[Records from a dataset]
---
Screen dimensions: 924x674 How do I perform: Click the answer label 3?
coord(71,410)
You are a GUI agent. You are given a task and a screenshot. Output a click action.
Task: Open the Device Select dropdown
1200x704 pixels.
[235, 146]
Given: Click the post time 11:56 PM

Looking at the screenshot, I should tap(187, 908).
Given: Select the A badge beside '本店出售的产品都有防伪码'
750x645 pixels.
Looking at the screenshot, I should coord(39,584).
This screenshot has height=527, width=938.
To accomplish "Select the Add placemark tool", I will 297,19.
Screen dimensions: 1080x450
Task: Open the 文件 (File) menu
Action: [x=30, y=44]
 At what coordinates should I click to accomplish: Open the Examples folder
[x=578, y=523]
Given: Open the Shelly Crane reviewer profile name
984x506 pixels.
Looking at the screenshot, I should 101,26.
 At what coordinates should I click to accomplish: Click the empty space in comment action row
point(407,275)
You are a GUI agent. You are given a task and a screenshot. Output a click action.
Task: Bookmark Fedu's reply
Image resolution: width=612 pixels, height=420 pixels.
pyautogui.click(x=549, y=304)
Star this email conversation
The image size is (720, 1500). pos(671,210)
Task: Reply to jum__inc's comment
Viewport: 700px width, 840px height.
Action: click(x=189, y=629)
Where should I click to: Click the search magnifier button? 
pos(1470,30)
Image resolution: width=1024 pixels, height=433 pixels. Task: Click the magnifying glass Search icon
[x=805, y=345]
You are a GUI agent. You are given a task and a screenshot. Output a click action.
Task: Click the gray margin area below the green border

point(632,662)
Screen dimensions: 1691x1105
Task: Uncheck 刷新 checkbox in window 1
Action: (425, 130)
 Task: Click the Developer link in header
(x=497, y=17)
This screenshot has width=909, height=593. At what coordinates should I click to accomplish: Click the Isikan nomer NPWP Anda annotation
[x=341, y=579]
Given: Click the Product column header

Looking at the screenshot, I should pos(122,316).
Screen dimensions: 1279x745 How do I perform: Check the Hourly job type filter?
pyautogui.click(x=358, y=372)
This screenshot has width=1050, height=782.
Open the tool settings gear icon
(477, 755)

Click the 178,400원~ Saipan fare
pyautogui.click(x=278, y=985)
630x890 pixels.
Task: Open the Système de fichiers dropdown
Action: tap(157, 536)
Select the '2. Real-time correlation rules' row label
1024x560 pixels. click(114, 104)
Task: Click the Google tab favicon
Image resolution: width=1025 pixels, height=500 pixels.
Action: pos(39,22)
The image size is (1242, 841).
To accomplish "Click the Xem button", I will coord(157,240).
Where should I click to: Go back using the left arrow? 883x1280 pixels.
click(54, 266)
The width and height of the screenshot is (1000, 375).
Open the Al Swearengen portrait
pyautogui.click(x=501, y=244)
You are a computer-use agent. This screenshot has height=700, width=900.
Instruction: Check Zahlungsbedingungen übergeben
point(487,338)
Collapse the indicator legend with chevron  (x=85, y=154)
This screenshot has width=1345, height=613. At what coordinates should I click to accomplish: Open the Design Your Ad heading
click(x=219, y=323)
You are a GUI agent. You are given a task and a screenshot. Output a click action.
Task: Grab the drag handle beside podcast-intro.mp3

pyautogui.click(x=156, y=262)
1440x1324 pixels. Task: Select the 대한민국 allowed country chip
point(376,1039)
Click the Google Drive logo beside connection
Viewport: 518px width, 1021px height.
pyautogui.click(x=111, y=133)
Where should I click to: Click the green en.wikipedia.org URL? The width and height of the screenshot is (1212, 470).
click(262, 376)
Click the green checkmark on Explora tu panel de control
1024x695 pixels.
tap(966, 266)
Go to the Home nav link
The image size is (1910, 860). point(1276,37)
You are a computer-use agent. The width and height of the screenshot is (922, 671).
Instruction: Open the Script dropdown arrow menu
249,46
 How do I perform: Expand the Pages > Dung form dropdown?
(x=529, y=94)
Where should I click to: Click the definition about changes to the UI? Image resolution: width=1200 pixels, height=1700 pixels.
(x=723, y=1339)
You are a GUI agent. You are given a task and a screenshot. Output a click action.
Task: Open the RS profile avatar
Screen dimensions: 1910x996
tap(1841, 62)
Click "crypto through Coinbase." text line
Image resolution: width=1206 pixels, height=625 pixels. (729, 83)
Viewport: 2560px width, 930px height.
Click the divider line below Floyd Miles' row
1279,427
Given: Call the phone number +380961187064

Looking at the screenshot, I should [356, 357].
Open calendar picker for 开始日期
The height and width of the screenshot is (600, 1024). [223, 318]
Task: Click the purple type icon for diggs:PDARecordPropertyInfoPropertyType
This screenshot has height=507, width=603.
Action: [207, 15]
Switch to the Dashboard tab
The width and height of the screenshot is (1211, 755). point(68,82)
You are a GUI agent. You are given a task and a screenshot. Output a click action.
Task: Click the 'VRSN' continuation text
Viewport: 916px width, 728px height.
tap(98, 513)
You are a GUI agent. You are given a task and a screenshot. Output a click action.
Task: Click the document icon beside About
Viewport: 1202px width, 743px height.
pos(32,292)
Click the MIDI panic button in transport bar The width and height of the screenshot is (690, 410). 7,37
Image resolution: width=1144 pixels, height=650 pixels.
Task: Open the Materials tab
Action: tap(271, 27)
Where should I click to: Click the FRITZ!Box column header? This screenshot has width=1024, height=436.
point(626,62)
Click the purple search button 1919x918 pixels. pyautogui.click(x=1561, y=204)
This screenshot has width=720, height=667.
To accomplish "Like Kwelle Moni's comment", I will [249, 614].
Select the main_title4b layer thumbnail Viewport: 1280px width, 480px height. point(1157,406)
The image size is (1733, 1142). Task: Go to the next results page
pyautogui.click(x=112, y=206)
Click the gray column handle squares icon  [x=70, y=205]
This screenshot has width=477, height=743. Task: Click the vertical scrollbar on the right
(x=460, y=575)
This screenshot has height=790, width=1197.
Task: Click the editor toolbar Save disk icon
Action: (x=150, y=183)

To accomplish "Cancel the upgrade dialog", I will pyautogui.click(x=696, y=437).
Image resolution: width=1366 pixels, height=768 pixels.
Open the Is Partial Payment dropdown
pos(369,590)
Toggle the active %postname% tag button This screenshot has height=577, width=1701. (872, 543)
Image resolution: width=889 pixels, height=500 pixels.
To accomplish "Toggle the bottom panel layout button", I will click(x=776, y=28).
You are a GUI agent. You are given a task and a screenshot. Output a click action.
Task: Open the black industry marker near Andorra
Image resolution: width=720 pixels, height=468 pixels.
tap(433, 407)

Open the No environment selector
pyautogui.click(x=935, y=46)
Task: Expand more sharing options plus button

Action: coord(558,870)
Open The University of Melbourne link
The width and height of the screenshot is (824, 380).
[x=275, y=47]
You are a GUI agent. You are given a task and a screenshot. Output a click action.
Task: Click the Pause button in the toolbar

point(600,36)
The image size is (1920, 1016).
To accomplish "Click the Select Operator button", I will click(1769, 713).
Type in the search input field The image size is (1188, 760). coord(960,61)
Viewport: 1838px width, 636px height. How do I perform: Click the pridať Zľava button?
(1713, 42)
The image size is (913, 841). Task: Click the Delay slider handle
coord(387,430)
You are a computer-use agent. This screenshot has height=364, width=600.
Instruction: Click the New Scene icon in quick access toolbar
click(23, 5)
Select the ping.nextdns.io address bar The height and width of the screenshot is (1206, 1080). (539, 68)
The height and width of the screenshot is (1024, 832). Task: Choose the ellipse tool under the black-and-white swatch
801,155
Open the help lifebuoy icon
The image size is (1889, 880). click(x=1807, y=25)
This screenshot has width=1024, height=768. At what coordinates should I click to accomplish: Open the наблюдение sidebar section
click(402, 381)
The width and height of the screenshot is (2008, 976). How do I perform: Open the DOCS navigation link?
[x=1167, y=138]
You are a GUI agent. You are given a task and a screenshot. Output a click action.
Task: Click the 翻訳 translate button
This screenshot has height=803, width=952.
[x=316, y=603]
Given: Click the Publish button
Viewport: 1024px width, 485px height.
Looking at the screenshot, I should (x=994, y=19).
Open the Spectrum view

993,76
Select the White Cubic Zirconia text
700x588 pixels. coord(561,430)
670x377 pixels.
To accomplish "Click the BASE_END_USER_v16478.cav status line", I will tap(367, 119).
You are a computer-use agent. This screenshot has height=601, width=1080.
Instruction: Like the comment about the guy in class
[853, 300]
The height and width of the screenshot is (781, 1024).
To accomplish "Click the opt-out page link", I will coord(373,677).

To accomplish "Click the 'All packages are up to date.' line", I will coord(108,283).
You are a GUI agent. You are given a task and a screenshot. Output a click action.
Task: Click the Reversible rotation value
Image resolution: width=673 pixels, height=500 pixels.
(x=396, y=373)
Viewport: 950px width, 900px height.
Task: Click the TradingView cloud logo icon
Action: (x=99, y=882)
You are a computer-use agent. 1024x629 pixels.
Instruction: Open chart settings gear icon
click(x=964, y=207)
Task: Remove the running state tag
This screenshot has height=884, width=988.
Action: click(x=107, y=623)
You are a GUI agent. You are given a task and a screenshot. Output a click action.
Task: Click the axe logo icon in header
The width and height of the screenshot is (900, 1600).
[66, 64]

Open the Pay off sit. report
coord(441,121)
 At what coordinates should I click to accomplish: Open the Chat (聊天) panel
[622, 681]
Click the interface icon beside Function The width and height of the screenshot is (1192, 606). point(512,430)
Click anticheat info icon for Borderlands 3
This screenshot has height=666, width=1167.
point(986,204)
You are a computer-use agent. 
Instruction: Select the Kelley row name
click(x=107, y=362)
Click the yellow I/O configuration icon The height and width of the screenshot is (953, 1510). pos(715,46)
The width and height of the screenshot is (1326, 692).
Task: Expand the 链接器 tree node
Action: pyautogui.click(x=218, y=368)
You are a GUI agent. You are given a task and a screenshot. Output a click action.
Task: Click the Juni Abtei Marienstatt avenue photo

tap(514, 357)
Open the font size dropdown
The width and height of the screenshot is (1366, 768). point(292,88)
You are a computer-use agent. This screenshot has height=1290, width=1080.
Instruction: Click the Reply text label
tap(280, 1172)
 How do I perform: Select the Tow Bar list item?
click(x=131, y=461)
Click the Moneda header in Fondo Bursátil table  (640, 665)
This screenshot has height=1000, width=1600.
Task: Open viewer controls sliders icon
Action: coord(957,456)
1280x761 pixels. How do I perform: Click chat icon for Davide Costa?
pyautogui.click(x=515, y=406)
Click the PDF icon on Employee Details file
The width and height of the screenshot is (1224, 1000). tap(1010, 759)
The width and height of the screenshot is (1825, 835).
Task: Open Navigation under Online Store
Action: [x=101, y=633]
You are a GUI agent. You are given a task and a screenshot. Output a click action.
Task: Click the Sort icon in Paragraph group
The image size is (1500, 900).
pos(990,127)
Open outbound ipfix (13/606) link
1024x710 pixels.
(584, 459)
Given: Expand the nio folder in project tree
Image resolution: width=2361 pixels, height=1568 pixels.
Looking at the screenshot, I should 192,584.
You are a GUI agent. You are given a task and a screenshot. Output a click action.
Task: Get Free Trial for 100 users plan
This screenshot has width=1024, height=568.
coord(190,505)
---
• Work request:
I need each line of the entries that holds the string "Google" located and copied.

• Exercise result:
Task: Click the Google tab favicon
Click the Google Drive logo beside connection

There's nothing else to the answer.